The Healthy Churches’ Handbook

In the seventies and eighties, various methodologies on church growth were all the rage, but they now seem very mechanistic and dated. A new approach by Christian Schwarz in the nineties, in his Natural Church Development Handbook, was more qualitative and took the novel concept of plant growth as its model, but was still set in the framework of a tight and complex methodology.

Canon Robert Warren’s The Healthy Churches’ Handbook is different. It seems the natural early 21st century successor. It is much more ‘touchy-feely’, qualitative and simple, and uses the expression ‘health’ rather than simply ‘growth’. It is based more on who we are rather than what we do and in places is quite critical of the earlier types of mission audit and growth methodology. Robert Warren has strong evangelism and church health credentials and the knack of a very contemporary approach, with new angles and a way that resonates with where people are coming from today.

The concept is based around examining seven ‘marks’ of a healthy church: the church is energised by faith rather than just keeping things going or trying to survive; it has an outward-looking focus with a ‘whole life’ rather than a ‘church life’ concern; it seeks to find out what God wants, discerning the Spirit’s leading rather than trying to please everyone; it faces the cost of change and growth rather than resisting change and fearing failure; it operates as a community rather than functioning as a club or religious organisation; it makes room for all, inclusive rather than exclusive; and it does a few things and does them well, focused rather than frenetic.

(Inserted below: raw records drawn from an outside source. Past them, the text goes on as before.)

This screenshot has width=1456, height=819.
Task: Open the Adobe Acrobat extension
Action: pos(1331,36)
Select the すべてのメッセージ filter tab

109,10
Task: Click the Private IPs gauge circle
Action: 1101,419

Each ‘mark’ is broken down into three of four specific practical examples which work out the principles underlying the ‘marks’. Evangelical Methodists will recognise and warm to the quite challenging example, within the ‘makes room for all’ mark, of six levels of welcome given to newcomers: everyone who is currently ‘in’ feels welcome; the church wants more people ‘like us’; the notices and stewards talk a good talk about welcome but then the regulars huddle in their own groups; the welcome is good and personal but with little idea of what to say after ‘hello and welcome’; visitors are welcomed into the life of the church but as part of the audience; finally the level of ‘making others part of our life, allowing the warmth of the friendships we enjoy to be taken, broken open, blessed and given to others with whom the only thing we may feel we have in common is our faith in Christ’.

One of the major strengths of the book is that it offers a host of different ways in which a church can go through this process, from a quite detailed review, to something that can be done in a single evening. It also provides for people who look at things in different ways, with a chapter called ‘The angel of the church’ prompted by Robert’s reading about ‘the shift in the business world from a focus on “mission statements” to identifying the “spirituality” of the organization’ - many readers will cheer this one! The chapter is named after the letters in Rev. 2 and 3 and those who adopt this approach are asked to think about the church’s ‘colour’ (mood and ethos, not paintwork!), what the building ‘says’, the local context and colour, the story of the church, and how to describe ‘the angel or personality of this church’.

I find that Robert Warren’s sometimes off-the-wall way of thinking does not necessarily ‘click’ the first time of reading as it is so different from the methodological, linear way I am used to, so it sometimes needs, and always repays a second read and further thought, at which point it makes a lot of sense. Unfortunately, this title shares a common problem with other excellent CHP books on evangelism in that they are very well known and used in Anglican churches but others are not so familiar with them. For my money, this title deserves all the recognition it can get.